He was looking forward to personal talks with his uncle Sam and with Orton Blackfriar; they would at least notice his progress. Sam's courses in philosophy had been the brightest part of his first two years at Princeton, opening his mind to problems beyond those of family and self-concern. Sam and Orton would be in New York during the next two weeks, and he had a dinner date with them. He would stay with Margot until then, and return to the moon by the first of May.
He was impatient for the party to be over. Richard turned away from the terrace railing and hesitated. There was no point in going back inside; his parents were monopolizing Sam and Orton, and he had lost his taste for starting pointless conversations with strangers. He was tired of playing the promising son of a man who had not spoken to him for most of the evening and whose presence seemed to destroy the possibility of genuine conversation.
Richard took a deep breath of the night air. He stretched, feeling a pleasant ache as his muscles adjusted to the earth's pull. It was like coming back to life. Nevertheless, the dry, starry silence of the walled lunar plain at Plato made possible a clarity of thought which was missing here. There he could look out into the vast cave of stars with a measured emotion, with a sense of the future, while here on earth his thoughts longed for sunlight and warm water, and lovemaking. There the lunar shadows were sharp, eliciting clear distinctions in his mind, cutting away the jungle growth of his emotions; here his feelings grew in a jumble, obscuring his goals, weakening him.
He missed the spirit of consensus among Plato's scientists and teachers, as well as the cooperativeness of the lunar colonists; it was the same, he had been told, among the L-5 colonists of Asterome, and on Mars and Ganymede. The colonies were a new branch of humanity, joined to their environment through a problem-solving struggle which demanded of them the resolve to work through disagreements to the best possible conclusion, whatever that might turn out to be; the openness of free space was matched by the openness of inquiring minds. Failure in maintaining this attitude could result in costly disasters and loss of life.
Those who lived permanently on the moon, Mars, or Ganymede, could never return to the high gravity of earth without powered external support harnesses or wheelchairs; much of this growing population had no desire ever to visit earth. Asterome maintained an earthlike gravity, but even so the colonists had more in common with sunspace humanity than with earth. He wondered if he and Margot could cut themselves off from earth, begin a new life elsewhere in the solar system's growing family of environments; he wondered if he could ever cut himself off from the fact of his family name.
How will I ever introduce Margot? he asked himself as he started toward the terrace door. He stopped again, startled by the thought that he did not know what his parents were like within themselves. He knew their faces, the gaze of their eyes, their manner of speech and dress; but he did not know them as he knew Margot. He had never known anyone as he knew Margot. He knew Sam; Orton was easy to understand.

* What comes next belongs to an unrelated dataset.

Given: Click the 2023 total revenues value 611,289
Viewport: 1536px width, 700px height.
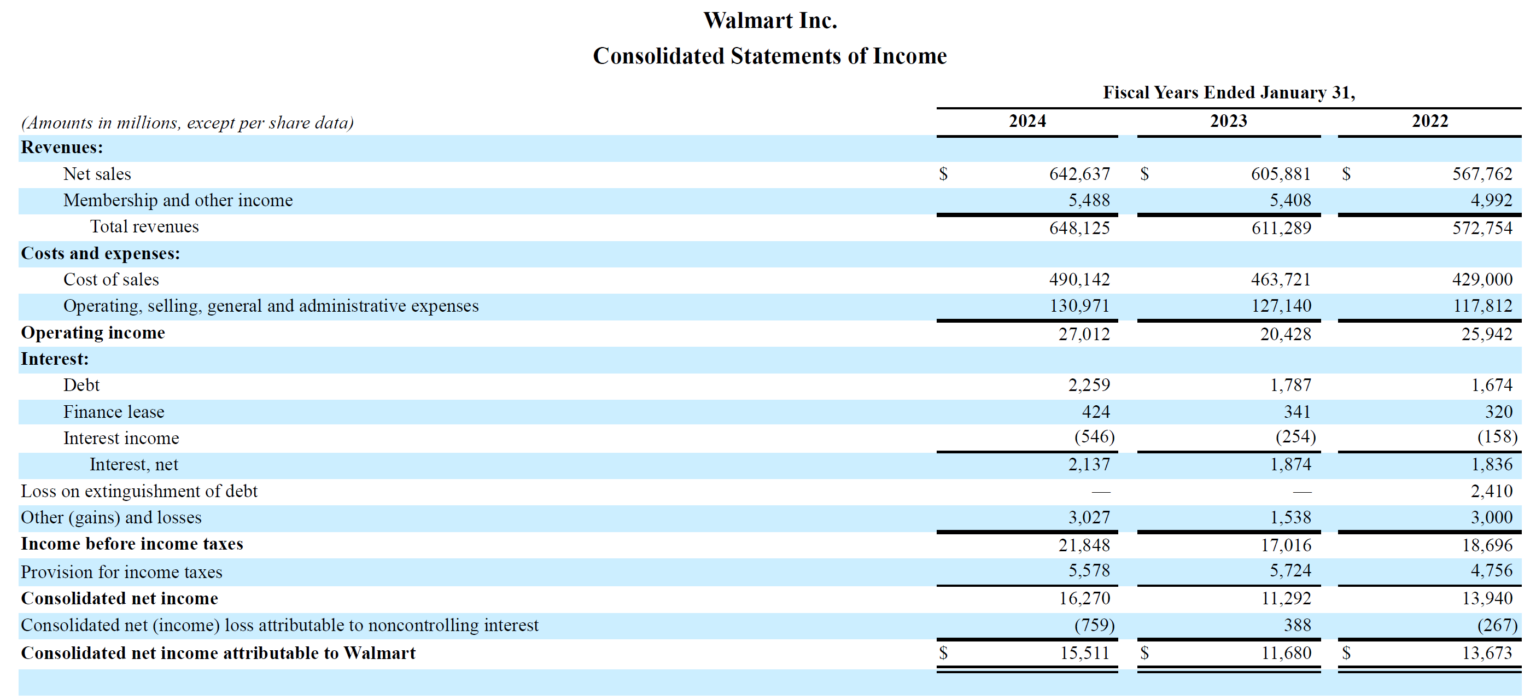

Margot was lucky not to have her parents; her past was gone, leaving her free to grow in her own way, without having to measure herself by it constantly. The past was not conspiring to enlist her in its service; his was waiting to swallow him with its complexities of money and responsibility. He knew that he might never be able to accomplish anything to match the wealth of his family or its corporate power. His intellectual and scientific achievements would be respected only if they resulted in practical consequences; a treatise, or a theory, would not be enough. Even his mother, who missed him genuinely, took little notice of his work in philosophy and science.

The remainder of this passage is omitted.